• **GIVEN PROBLEM**: Please find each line in the listing below that contains the string "Things" and copy those lines out. Case counts.

• **SUPPLIED MATERIAL**:
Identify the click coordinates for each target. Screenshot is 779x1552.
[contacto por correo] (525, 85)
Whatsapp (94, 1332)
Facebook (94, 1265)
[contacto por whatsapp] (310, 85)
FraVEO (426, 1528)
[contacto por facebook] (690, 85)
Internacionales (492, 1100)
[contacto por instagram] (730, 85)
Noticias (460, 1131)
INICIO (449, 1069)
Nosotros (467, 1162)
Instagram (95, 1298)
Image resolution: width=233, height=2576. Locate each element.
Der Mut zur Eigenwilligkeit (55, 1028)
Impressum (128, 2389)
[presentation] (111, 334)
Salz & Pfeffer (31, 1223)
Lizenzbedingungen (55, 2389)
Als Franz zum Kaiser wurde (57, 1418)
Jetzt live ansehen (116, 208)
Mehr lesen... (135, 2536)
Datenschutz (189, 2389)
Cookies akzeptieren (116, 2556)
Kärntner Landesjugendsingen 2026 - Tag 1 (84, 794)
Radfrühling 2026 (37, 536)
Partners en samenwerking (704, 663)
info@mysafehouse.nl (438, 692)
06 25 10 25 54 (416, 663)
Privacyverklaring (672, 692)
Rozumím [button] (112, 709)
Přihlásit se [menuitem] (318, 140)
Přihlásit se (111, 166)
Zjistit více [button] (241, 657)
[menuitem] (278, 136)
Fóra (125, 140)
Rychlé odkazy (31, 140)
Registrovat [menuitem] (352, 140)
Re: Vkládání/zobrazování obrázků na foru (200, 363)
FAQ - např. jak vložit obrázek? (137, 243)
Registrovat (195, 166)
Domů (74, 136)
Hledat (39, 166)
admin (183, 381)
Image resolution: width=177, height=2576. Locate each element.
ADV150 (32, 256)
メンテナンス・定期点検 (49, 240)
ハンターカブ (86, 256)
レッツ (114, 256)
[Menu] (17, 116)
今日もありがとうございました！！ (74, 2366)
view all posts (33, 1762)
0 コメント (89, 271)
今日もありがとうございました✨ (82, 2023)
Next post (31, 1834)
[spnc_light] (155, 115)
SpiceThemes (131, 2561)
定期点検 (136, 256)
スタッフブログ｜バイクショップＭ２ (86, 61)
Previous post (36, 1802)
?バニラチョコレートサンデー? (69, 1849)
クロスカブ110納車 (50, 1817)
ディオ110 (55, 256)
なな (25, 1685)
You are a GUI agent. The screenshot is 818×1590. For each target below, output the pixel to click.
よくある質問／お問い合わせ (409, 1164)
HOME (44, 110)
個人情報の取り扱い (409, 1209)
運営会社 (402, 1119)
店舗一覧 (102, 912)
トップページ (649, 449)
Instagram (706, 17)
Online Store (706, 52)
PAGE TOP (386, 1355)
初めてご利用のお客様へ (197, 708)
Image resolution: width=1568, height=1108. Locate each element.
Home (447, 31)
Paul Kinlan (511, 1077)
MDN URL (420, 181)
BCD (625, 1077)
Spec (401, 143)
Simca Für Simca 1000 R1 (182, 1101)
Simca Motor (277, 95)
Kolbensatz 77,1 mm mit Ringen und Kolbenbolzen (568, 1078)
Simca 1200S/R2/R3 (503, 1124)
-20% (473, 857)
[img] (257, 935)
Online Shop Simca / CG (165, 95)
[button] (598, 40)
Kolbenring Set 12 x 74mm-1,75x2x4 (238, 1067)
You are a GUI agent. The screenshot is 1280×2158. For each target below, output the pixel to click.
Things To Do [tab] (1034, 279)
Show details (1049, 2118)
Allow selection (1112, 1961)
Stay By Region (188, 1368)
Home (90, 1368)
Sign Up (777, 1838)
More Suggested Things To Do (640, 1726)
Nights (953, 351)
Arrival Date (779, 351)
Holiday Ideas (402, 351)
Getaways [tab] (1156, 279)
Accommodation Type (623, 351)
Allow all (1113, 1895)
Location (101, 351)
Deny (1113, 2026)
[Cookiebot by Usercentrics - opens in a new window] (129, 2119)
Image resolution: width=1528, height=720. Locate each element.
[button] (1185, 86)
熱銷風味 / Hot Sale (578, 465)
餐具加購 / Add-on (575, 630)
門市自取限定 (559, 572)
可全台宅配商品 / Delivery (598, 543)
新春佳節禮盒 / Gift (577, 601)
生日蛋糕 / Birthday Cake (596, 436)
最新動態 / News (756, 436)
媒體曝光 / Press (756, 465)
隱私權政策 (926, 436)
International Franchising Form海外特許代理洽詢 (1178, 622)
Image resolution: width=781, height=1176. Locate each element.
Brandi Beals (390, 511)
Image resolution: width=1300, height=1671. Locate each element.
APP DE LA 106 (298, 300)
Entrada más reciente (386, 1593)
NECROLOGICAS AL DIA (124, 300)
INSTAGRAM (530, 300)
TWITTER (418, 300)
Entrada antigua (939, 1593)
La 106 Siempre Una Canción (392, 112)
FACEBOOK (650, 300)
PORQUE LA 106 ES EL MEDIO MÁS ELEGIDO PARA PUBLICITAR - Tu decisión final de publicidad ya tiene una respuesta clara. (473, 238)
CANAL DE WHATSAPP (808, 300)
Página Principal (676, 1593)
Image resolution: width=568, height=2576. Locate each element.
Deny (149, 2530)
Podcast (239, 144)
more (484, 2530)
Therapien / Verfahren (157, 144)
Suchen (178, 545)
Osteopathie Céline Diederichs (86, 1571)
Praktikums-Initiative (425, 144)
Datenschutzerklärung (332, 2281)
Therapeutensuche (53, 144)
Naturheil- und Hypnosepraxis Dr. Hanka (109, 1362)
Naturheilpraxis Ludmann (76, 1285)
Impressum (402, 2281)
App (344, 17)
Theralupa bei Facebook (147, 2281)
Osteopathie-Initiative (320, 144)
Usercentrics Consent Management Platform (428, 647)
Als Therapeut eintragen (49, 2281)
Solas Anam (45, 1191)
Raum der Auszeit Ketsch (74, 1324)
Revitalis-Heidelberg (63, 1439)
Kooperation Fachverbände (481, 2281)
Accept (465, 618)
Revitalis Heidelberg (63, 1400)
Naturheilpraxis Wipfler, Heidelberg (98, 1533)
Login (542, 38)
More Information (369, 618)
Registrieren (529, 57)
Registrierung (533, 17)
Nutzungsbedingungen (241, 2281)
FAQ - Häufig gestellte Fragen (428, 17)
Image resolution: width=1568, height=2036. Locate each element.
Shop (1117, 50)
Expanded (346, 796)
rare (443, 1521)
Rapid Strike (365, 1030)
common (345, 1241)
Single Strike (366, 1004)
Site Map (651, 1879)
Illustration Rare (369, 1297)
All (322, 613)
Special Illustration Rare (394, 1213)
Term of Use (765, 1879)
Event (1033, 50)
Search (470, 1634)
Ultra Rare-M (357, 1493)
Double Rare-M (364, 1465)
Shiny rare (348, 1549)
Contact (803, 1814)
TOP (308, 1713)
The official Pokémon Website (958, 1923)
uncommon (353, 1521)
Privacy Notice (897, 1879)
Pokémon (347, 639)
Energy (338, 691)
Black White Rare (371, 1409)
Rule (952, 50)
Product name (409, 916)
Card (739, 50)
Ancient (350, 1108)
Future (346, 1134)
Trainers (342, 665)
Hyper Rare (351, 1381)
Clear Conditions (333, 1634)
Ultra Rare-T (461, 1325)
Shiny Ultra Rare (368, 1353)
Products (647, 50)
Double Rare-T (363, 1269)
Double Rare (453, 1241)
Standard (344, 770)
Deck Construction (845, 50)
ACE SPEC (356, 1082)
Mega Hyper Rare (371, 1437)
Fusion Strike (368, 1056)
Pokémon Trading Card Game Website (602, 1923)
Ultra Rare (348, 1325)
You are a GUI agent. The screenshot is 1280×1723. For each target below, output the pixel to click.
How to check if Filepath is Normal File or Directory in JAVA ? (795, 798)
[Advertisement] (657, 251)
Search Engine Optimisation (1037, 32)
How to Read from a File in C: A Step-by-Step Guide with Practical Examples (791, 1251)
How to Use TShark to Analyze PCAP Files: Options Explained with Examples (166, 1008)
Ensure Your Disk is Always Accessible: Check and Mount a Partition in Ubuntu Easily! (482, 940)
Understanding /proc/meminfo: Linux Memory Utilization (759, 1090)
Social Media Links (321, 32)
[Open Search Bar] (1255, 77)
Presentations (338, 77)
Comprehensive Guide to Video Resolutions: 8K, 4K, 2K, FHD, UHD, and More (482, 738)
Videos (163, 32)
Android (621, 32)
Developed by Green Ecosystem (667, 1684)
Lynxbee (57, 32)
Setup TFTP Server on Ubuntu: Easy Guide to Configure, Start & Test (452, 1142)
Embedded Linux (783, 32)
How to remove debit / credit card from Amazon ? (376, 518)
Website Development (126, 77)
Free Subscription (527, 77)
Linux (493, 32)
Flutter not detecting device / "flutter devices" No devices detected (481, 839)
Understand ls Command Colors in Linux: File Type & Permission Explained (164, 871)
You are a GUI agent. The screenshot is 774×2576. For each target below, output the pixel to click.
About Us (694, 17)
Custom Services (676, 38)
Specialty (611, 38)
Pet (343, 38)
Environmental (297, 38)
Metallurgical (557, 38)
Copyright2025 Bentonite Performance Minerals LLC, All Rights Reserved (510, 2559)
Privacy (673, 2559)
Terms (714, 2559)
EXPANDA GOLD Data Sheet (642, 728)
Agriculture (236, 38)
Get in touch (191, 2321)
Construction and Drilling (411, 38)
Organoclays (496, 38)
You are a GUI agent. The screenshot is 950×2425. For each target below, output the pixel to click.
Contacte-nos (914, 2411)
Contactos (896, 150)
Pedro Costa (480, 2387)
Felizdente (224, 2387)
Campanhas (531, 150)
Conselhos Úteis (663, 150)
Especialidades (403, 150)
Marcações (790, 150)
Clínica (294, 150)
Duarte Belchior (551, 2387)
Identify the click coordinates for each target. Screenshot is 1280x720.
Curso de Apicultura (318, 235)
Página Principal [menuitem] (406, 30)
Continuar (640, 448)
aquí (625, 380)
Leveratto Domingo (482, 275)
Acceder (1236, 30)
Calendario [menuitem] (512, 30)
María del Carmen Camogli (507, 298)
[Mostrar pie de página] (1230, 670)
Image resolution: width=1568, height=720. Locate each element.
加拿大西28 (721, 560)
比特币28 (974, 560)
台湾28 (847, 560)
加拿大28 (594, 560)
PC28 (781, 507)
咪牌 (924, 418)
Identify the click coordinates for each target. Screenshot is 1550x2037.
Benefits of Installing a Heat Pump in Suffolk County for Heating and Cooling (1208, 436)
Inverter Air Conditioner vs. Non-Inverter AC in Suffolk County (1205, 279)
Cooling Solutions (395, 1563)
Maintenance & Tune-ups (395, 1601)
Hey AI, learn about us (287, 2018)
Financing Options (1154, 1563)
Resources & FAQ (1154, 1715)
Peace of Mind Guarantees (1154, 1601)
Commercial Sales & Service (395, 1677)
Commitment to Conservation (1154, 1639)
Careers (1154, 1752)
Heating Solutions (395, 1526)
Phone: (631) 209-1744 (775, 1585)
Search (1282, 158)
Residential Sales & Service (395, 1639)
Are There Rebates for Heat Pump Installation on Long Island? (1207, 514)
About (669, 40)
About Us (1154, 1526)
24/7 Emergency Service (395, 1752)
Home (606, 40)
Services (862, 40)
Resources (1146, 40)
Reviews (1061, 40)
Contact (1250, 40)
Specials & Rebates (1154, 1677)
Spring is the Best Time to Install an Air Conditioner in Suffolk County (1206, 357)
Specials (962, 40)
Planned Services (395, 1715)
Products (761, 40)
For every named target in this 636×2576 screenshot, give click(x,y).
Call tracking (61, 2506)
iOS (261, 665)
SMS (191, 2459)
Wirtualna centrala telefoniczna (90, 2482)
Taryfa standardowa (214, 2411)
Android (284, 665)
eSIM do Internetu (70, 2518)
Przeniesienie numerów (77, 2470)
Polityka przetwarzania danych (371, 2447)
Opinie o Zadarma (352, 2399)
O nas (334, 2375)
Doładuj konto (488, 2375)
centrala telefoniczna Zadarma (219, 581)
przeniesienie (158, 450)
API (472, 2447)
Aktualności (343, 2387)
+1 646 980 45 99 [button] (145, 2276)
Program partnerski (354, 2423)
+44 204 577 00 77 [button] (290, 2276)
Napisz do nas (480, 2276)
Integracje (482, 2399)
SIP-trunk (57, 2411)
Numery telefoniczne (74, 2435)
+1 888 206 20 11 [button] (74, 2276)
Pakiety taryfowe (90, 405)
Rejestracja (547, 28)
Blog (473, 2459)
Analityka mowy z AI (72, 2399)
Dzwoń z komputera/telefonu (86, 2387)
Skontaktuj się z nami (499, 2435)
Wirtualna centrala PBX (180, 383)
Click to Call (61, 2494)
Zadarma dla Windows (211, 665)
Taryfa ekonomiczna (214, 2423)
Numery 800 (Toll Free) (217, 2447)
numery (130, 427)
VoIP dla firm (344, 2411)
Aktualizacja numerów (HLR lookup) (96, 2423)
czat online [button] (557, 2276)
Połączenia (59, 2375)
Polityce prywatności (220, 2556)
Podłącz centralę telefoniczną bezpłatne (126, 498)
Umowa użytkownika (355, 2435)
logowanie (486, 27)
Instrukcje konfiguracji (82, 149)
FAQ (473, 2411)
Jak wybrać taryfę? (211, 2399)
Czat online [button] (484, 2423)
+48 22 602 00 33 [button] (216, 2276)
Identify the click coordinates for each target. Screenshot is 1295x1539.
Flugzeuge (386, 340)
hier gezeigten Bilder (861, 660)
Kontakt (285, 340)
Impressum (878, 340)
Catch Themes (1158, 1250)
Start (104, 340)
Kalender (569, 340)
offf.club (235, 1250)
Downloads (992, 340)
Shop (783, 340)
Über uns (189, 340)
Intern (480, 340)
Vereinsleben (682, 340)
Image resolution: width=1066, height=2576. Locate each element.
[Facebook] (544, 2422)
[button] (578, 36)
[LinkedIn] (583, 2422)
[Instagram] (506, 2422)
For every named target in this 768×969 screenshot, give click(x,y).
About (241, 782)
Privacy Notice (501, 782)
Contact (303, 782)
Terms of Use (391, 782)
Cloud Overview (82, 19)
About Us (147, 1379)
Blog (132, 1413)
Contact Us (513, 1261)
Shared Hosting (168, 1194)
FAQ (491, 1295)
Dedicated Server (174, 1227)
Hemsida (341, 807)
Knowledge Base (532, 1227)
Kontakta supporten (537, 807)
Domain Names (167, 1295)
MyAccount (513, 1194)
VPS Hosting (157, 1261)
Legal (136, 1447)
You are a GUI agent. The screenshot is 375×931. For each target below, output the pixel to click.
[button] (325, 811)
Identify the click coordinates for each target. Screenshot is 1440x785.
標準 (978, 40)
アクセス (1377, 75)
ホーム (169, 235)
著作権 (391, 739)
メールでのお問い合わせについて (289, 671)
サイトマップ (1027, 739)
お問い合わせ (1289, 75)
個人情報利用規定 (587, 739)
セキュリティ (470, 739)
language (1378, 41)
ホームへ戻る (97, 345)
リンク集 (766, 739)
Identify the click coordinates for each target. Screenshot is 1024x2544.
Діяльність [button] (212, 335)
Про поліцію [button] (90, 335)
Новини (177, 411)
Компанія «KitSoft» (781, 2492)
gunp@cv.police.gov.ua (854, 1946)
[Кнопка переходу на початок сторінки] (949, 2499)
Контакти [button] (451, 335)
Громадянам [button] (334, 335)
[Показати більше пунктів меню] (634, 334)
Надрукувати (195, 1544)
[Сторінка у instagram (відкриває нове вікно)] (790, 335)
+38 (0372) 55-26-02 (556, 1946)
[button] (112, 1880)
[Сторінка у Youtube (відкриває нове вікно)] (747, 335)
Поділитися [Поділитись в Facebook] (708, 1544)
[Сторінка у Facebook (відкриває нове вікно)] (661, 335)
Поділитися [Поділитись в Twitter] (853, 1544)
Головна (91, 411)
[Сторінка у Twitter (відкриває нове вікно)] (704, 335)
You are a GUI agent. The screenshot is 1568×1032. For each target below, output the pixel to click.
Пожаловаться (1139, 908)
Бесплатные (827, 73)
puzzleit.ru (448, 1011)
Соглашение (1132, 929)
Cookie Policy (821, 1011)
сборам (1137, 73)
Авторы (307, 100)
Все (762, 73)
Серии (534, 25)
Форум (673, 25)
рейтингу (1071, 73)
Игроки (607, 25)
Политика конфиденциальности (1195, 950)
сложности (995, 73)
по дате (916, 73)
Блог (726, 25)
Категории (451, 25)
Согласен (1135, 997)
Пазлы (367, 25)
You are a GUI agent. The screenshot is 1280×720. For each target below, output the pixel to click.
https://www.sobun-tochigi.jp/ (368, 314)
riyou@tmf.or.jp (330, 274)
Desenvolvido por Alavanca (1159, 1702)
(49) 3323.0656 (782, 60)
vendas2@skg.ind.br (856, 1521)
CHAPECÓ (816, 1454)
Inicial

• **RESPONSE**:
Things To Do [tab] (1034, 279)
More Suggested Things To Do (640, 1726)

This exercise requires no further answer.